-- Assigned task --
Take the records underneath and set them down exactly.
____
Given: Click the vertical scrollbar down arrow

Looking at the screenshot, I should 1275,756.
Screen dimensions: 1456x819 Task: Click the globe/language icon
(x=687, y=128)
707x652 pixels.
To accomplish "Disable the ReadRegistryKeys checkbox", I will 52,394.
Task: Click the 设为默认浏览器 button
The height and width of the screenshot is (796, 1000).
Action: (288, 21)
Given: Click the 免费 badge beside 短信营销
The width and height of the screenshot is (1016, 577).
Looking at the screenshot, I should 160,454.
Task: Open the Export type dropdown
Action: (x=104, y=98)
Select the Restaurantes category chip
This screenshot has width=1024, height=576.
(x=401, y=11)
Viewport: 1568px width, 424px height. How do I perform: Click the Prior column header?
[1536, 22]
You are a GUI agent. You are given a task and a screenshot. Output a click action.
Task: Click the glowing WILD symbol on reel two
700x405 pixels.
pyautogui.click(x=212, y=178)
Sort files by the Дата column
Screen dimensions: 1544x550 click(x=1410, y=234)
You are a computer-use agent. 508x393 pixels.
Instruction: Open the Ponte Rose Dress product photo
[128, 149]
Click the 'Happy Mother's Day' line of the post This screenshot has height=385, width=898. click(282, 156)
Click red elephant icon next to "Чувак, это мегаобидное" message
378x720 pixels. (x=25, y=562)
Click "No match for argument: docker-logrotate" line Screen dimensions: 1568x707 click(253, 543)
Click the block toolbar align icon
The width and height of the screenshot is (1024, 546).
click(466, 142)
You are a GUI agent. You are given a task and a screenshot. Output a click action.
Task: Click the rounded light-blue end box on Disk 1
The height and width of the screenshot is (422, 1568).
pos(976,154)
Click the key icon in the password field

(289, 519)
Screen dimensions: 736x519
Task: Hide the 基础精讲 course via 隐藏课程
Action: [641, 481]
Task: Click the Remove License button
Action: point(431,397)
____
-- Response box --
Given: Click the vertical scrollbar down arrow

Looking at the screenshot, I should 1275,756.
Screen dimensions: 1456x819 Task: Click the globe/language icon
(x=687, y=128)
707x652 pixels.
To accomplish "Disable the ReadRegistryKeys checkbox", I will 52,394.
Task: Click the 设为默认浏览器 button
The height and width of the screenshot is (796, 1000).
Action: (288, 21)
Given: Click the 免费 badge beside 短信营销
The width and height of the screenshot is (1016, 577).
Looking at the screenshot, I should 160,454.
Task: Open the Export type dropdown
Action: (x=104, y=98)
Select the Restaurantes category chip
This screenshot has width=1024, height=576.
(x=401, y=11)
Viewport: 1568px width, 424px height. How do I perform: Click the Prior column header?
[1536, 22]
You are a GUI agent. You are given a task and a screenshot. Output a click action.
Task: Click the glowing WILD symbol on reel two
700x405 pixels.
pyautogui.click(x=212, y=178)
Sort files by the Дата column
Screen dimensions: 1544x550 click(x=1410, y=234)
You are a computer-use agent. 508x393 pixels.
Instruction: Open the Ponte Rose Dress product photo
[128, 149]
Click the 'Happy Mother's Day' line of the post This screenshot has height=385, width=898. click(282, 156)
Click red elephant icon next to "Чувак, это мегаобидное" message
378x720 pixels. (x=25, y=562)
Click "No match for argument: docker-logrotate" line Screen dimensions: 1568x707 click(253, 543)
Click the block toolbar align icon
The width and height of the screenshot is (1024, 546).
click(466, 142)
You are a GUI agent. You are given a task and a screenshot. Output a click action.
Task: Click the rounded light-blue end box on Disk 1
The height and width of the screenshot is (422, 1568).
pos(976,154)
Click the key icon in the password field

(289, 519)
Screen dimensions: 736x519
Task: Hide the 基础精讲 course via 隐藏课程
Action: [641, 481]
Task: Click the Remove License button
Action: point(431,397)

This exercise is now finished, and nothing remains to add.